À moins de « renaître » spirituellement, nous sommes donc condamnés à l'enfer. Heureusement, l'oncle explique que, grâce au sacrifice de Jésus, il nous est possible d'y échapper :


Jésus s'est en effet sacrifié pour nos pêchés, ce qui implique apparemment qu'il est désormais possible de faire renaître nos esprits et d'aller au paradis.

Je suis sans doute la dernière personne au monde qui devrait critiquer la manière dont les autres dessinent, mais je trouve dommage que le seul personnage de tout ce tract consacré aux morts-vivants qui ressemble réellement à un zombie soit Jésus portant sa croix. Chick parvient à représenter notre sauveur supposé d'une façon qui le rend plus effrayant que les monstres du début du tract.

Je suspecte son intérêt soudain pour le bien-être de nos esprits d'être lié au fait qu'ils constituent l'alpha et l'oméga de son régime alimentaire.



En bref, acceptez Jésus comme votre sauveur personnel et vous irez au paradis :


Comme le démontre clairement ce schéma, quand vous acceptez Jésus comme votre sauveur, il entre dans votre âme en compagnie de Dieu et du Saint-Esprit, ce qui a pour effet de faire revenir à la vie votre esprit mort et donc de sauver votre âme.
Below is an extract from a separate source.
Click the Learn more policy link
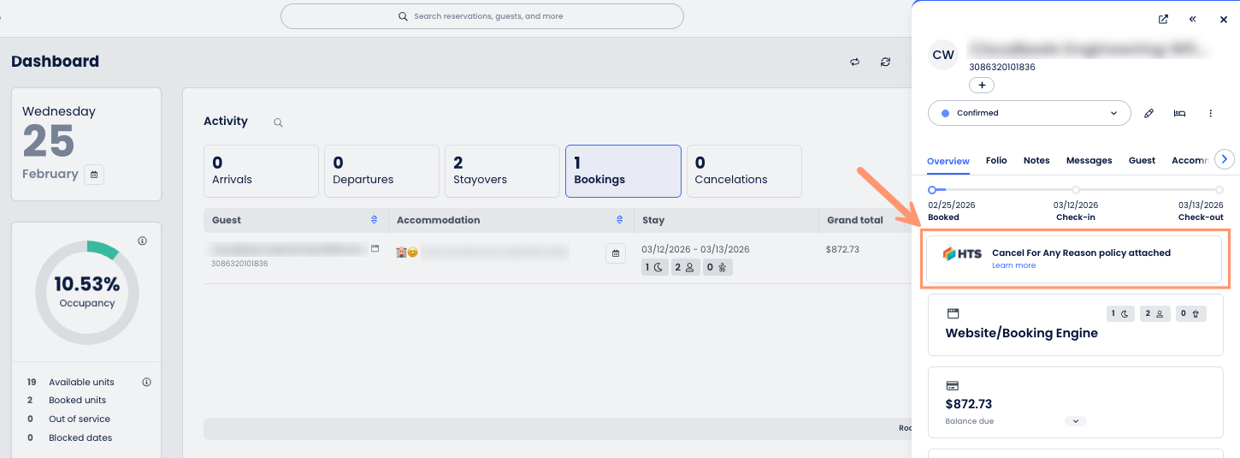Viewport: 1240px width, 458px height. click(x=1013, y=265)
Grâce à cela, vous aurez non seulement votre nom dans le livre de la vie, qui sert de liste d'invités pour les videurs qui gardent l'entrée du paradis, mais aussi - et je n'invente rien - un manoir au paradis. Que demander de plus ?

Danny a appris sa leçon : il n'a peut-être pas été convaincu de ne plus être un délinquant qui se retrouve en prison pour manque de goût aggravé dans le choix de ses tatouages, mais il a désormais peur de l'enfer et a demandé à Jésus de le sauver. Mission accomplie !


Évidemment, si vous ne faites pas comme Danny, vous vous retrouverez en enfer en compagnie de la plus pathétique imitation de la famille Adams.


En bonus track, un coupon expliquant les instructions à suivre pour aller au paradis
et vous rappelant d'acheter le livre de Jack Chick. Merci qui ?


Récapitulons ce que nous avons appris aujourd'hui :
  • Si vous rêvez que des zombies vous poursuivent, Dieu essaye peut-être de vous transmettre un message.
  • À moins d'être un chrétien born again, votre esprit est mort, vous êtes l'ennemi de Dieu et vous irez en enfer.
  • Votre âme vous ressemble parfaitement et peut porter une longue robe blanche ou s'asseoir sur un trône.

Apparemment, une âme peut aussi spontanément vous exploser à la figure lorsque vous ouvrez un livre

  • Contrairement à ce que suggéraient les tracts précédents, accepter Jésus dans votre coeur est une mauvaise idée, car votre coeur est pourri et ressemble à Shrek. Il faut plutôt laisser Jésus entrer dans votre âme pour qu'il ressuscite votre esprit, ce qui a l'avantage d'ajouter votre nom au livre de la vie et de vous faire gagner les clés d'un manoir au paradis*.
* Offre valable dans la limite des stocks disponibles, d'autres tracts expliquent clairement que les noms inscrits dans le livre de la vie sont prédéterminés et que leur nombre est fini.

Je profite du fait que nous parlons de Jésus et de zombies pour signaler l'invention américaine de Jesus Ween, la réponse catholique à la fête d'Halloween. Pourquoi, en effet, encourager vos enfants à s'amuser à se déguiser en monstres démoniaques et à faire du porte à porte pour réclamer des bonbons alors que vous pourriez faire l'économie d'un costume et les convaincre de faire du porte à porte pour répandre la bonne parole ?

Ce n'est pas une blague.

Voilà qui conclut l'article de ce soir. Serai-je assez paresseux pour laisser celui-ci en première page jusqu'à Halloween ou pas ?

Lisez vite la citation sans rapport qui suit pour en savoir plus, ou en tout cas pour ne pas en savoir moins, ou en tout cas pour tromper votre ennui le temps de vous rapprocher un petit peu de l'instant futur où vous découvrirez si oui ou non je suis phénoménalement fainéant.


Vivre dans un camp de nudistes doit sans doute gâcher tout le plaisir qu'on attend d'Halloween.